Prepared By Visolve Squid Team
Abstract
Introduction
What is Transparent Caching?
How to implement transparent caching using Squid?
Policy Based Routing
Smart Switching
How Switch Operates
Comparison of L4 and L7 Switches
Squid Box as a Gateway
About IP chains
About IP tables
Squid in transparent mode
Hardware Recommendations
Comparative Study
Conclusion
About Visolve.com
Internet traffic is growing at a phenomenal rate, and such rapid increase in network traffic has created numerous networking challenges for ISPs and enterprises, like increased bandwidth cost for ISP's, bandwidth congestion, poor response time for end users and cost-efficient network / customer base scalability. The most efficient solution to these networking problems is to use your existing network infrastructure to localize traffic patterns, enabling content requests to be fulfilled locally. Increased speed/ decreased latency without the cost of additional bandwidth has catapulted caching software and appliances into a prominent place among the fastest growing segments of Internet technology.
A transparent cache is so named because it works by intercepting the network traffic transparently to the browser. In this mode, the cache short-circuits the retrieval process if the desired file is in the cache. Transparent caches are especially useful to ISPs because they require no browser setup modification. Transparent caches are also the simplest way to use a cache internally on a network, because they do not require explicit coordination with other caches. The purpose of this white paper is to discuss the various methods of implementating transparent caching using Squid on Linux with a policy based router, an externalL4 switch, and an L4 switch inside the Linux Squid box. First, some basic concepts will be discussed, followed by the advantages of transparent caching, and finally redirecting packets to Squid using IP-Chains.
The full explanation about the term "Transparent Caching and Transparent Proxying" depends on the context, but we can assume the context here is HTTP proxy/caches with transparent hijacking of port 80, which is the default HTTP traffic in the internet.

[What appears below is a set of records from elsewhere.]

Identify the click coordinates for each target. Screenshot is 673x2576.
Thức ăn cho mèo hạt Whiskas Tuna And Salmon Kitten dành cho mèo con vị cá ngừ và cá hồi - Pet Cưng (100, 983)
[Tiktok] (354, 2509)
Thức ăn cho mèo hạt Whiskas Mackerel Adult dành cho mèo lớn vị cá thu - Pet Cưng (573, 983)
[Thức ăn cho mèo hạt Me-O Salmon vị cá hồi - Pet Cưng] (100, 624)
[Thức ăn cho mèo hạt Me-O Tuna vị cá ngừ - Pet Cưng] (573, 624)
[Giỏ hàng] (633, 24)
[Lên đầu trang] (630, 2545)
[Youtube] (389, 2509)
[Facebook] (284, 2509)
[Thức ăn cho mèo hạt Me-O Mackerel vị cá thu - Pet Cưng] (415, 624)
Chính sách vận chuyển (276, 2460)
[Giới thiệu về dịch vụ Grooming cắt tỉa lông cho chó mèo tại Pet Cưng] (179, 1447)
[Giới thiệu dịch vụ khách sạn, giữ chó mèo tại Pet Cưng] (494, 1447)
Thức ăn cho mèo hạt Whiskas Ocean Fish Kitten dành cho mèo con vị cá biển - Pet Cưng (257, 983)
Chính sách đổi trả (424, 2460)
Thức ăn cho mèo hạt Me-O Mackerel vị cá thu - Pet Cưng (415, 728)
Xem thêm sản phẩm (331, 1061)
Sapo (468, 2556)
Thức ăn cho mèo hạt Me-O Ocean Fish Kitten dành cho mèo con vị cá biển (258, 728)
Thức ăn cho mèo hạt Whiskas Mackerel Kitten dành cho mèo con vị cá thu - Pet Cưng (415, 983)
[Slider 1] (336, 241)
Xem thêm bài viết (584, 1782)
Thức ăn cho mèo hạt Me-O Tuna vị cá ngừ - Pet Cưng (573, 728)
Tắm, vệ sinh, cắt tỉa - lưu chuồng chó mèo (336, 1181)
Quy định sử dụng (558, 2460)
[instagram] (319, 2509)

The difference is that the cache includes a cache, while the proxy only proxies without caching. The term transparent is overloaded, having different meanings depending on the situation. To some it means a setup that hijacks port 80 traffic where the client tried to go to other servers, to some it means a semantically transparent proxy that does not change the meaning or content of requests/replies. There is no such thing as a truly transparent proxy, only semitransparent and certainly not such a thing as a truly transparent cache. Squid can be configured to act transparently. In this mode, clients are not required to configure their browsers to access the cache, but Squid will transparently pick up the appropriate packets and cache requests. This solves the biggest problem with caching: i.e. getting users to use the cache server.
Advantages of Transparent Caching
As might be expected, the advantages and disadvantages of transparent caching are largely the reverse of those cited for proxy caching. In the advantages category we have the following :
Disadvantages of Transparent Caching
How to implement transparent caching using squid?
Transparent caching can be implemented by three ways.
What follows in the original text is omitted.